Neither the Environmental Protection Agency (EPA) nor the Mayor and City Council (M&CC) has a programme in place for recycling plastic waste dumped in the city and other parts of the country and the impediment to finding workable solutions may lie in the lack of financial viability for everything proposed so far.
Plastic bottles (PET), Styrofoam food boxes and plastic bags continue to clog drainage ways in places along the coast, causing a problem for the free flow of water. Plastic bottle littering has turned into one of the biggest environmental challenges for Guyana with an estimated 500,000 plastic bottles discarded each month. This was manifested in the floods of 2005, which clearly demonstrated that drainage systems had been seriously compromised due to blockage.
Speaking to Stabroek News last week, a senior officer of the EPA said that all the agency is involved in is awareness – advising persons to reduce and reuse their plastics.

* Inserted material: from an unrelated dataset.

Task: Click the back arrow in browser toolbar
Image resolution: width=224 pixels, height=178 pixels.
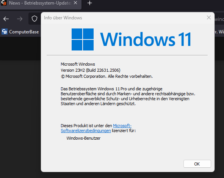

The officer said that she knows of no initiative that the EPA is involved in either on its own or in partnership with other entities to find a solution to the problem of plastics. Some months ago, the EPA held a poster competition for children looking at ways to deal with the problem facing Guyana from the huge build-up of plastics in the environment.
Efforts to reach the relevant persons at Banks DIH proved futile over the past days. For some time now Banks DIH and Demerara Distillers Limited have had their own in-house recycling facilities for their waste.
The two beverage companies had been part of a national committee formed around May 2002 with a mandate to explore solutions to plastics. This committee had also been mandated to come up with a national plan involving a number of regional systems.
But according to a source in the industry, all of the meetings and workshops held with stakeholders amounted to nothing because the primary problem seems to be the financing of initiatives to get rid of the plastics.
The source said that the problem might be tied to trying to find money-making ventures to deal with the issue and this might not be possible.
He said that though the amount of plastic in the environment may seem overwhelming, the amounts are not commercially viable when collected and compacted.
Additionally, the source said that during one of the many workshops, a company based in Barbados wanted to buy compacted plastic from Guyana and wanted the M&CC to play a part in the collection and compaction of plastic waste. But according to the source, the M&CC was uncomfortable with the proposal since it would have meant a lot of money being spent in terms of setting up the systems of collection and compaction.
He suggested that the best bet may be to devise a system of collection of the recyclable waste and dispose of it in the waste management facilities at Mandela and Haag Bosch – which will soon come on stream – without tying economic gain to it.
One project that this newspaper had reported on some years ago started out with a proposal to collect and chip up plastic waste for recycling overseas.
Personnel from both Banks DIH Limited and DDL had been a part of the now defunct national committee on plastic waste disposal, which had been established around May 2002. That committee is in the process of being resuscitated so that it could carry out its mandate, which is to come up with a national plan for plastic waste disposal involving a number of regional systems.